TAX REFORM URGED The IMF said continued tax reform will be critical if the government is to achieve its deficit reduction target and raise spending on much-needed infrastructure and social services.
It said a further broadening of their tax base was necessary and options discussed with Indian officials included broadening the corporate income tax base by trimming existing exemptions and also reforming the personal income tax.
The Fund urged more effective government spending and advised improved targeting of subsidies to the most needy. This would include allowing more of the rise in world oil prices to pass through to the private sector, with the proviso that measures to shield the very poor remain in place.
The report said India's inflation rate remained contained but strong domestic demand and high oil prices meant there were ''upside risks'' and the Reserve Bank of India should focus on keeping inflation expectations in check.
Wholesale price inflation was expected to ebb to 4.7 percent in the current fiscal year from 6.4 percent previously, but consumer price inflation was set to jump to 4.5 percent from 3.8 percent.
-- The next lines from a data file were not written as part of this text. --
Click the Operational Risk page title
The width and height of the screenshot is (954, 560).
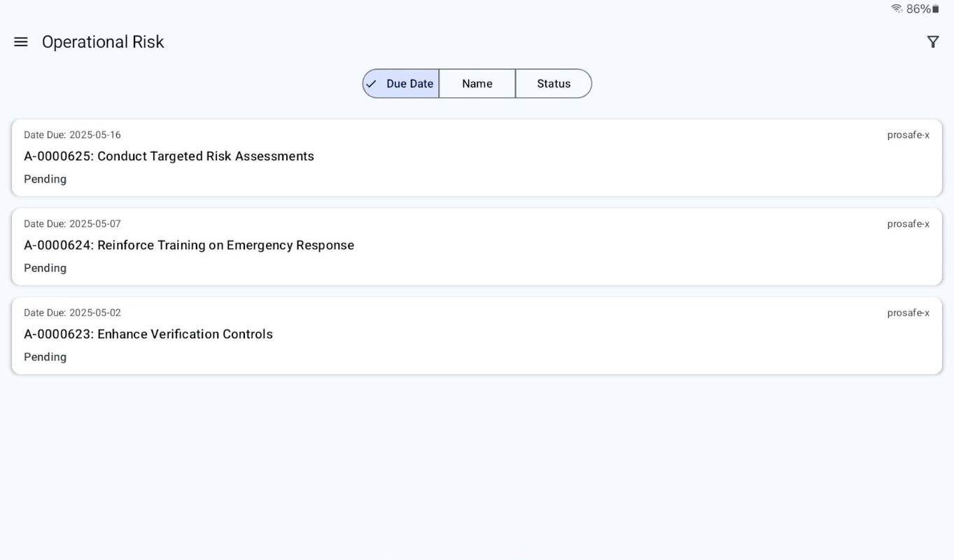click(x=103, y=42)

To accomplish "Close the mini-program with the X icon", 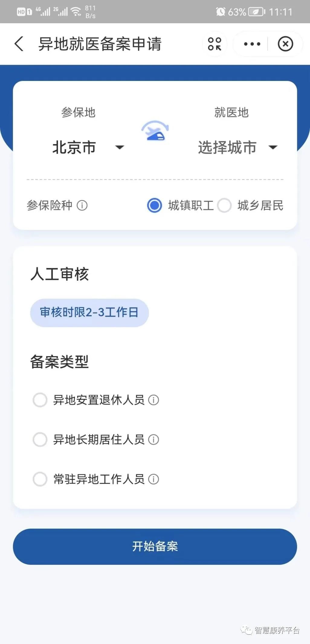I will [x=285, y=44].
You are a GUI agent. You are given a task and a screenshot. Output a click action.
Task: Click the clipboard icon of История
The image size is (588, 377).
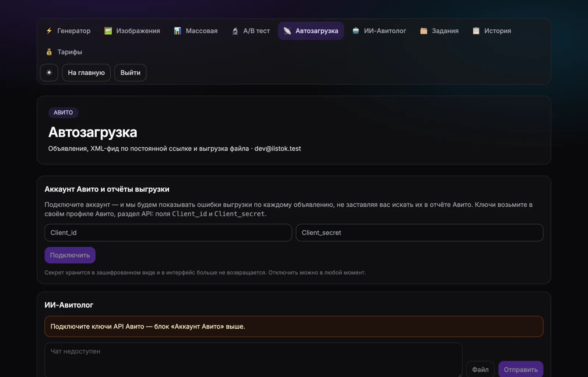pos(476,31)
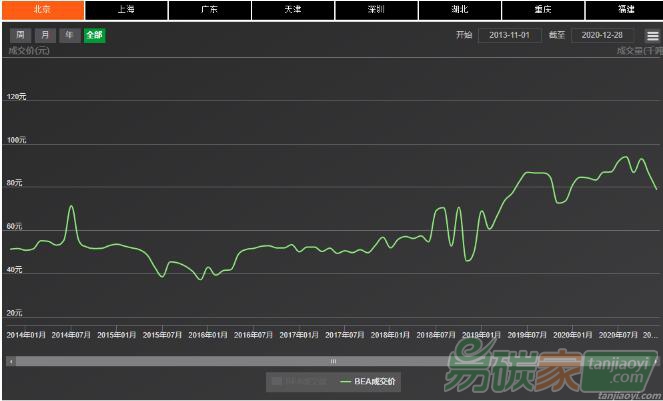Show the 重庆 market tab
663x401 pixels.
point(542,9)
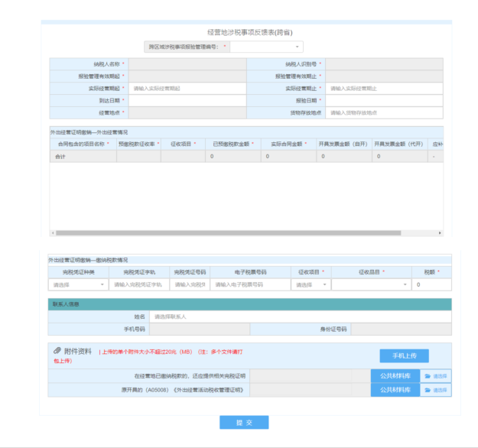Open the 征收项目 请选择 dropdown
Viewport: 478px width, 448px height.
point(310,284)
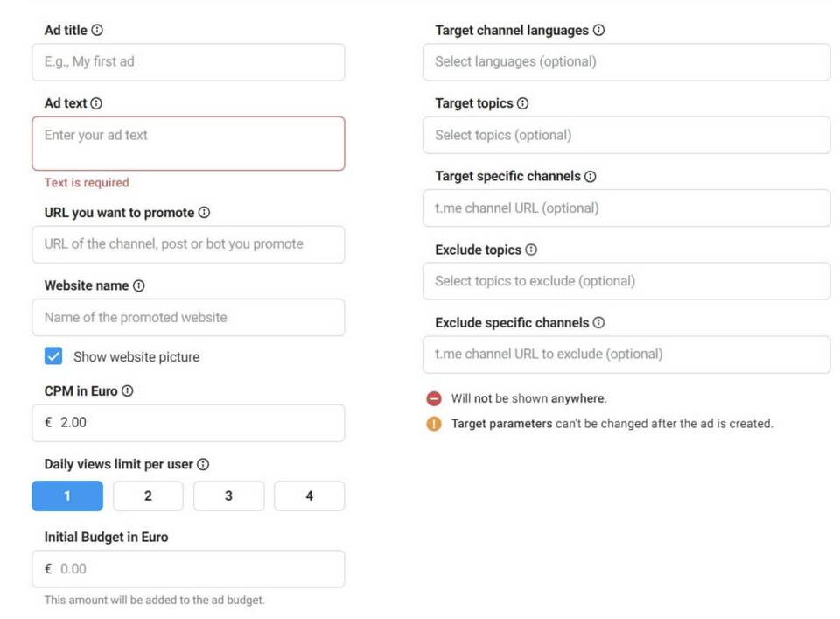Click info icon for Daily views limit per user
This screenshot has height=619, width=840.
(x=203, y=464)
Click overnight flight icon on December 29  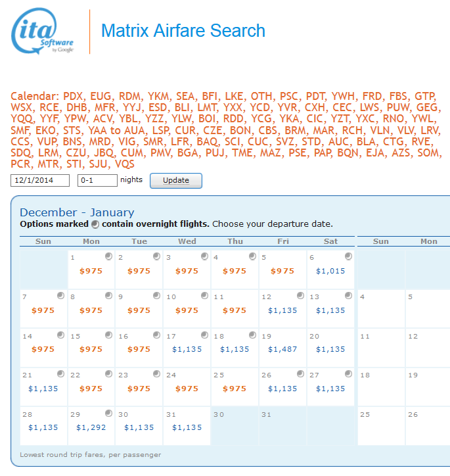[108, 414]
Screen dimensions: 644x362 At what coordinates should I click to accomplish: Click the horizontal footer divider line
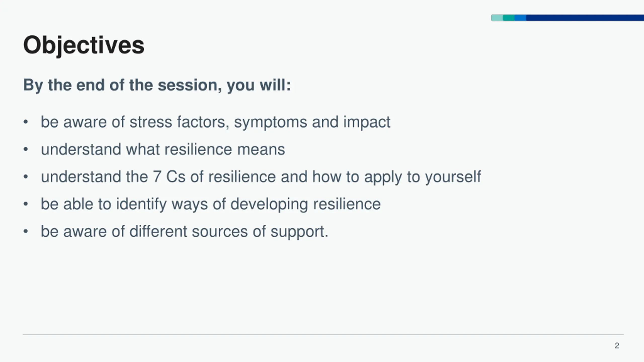click(323, 335)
Pricey energy imports and buoyant internal demand were also sucking in imports and boosting the trade deficit, the IMF said. It forecast India's current account gap would rise to 3.0 percent of GDP in fiscal 2006 from 0.9 percent previously.
The IMF said strong portfolio inflows, India's foreign reserves of some 0 billion and continued capital controls limited risks involved with this widening external balance but it warned that foreign direct investment flows remained weak.
The Fund also said returning to the path of budget deficit cuts was important in sustaining the private foreign capital inflows that help cover the current account shortfall.
''Some directors cautioned that markets might interpret the pause in deficit reduction in the current fiscal year as a weakening of the commitment to reform,'' the report said.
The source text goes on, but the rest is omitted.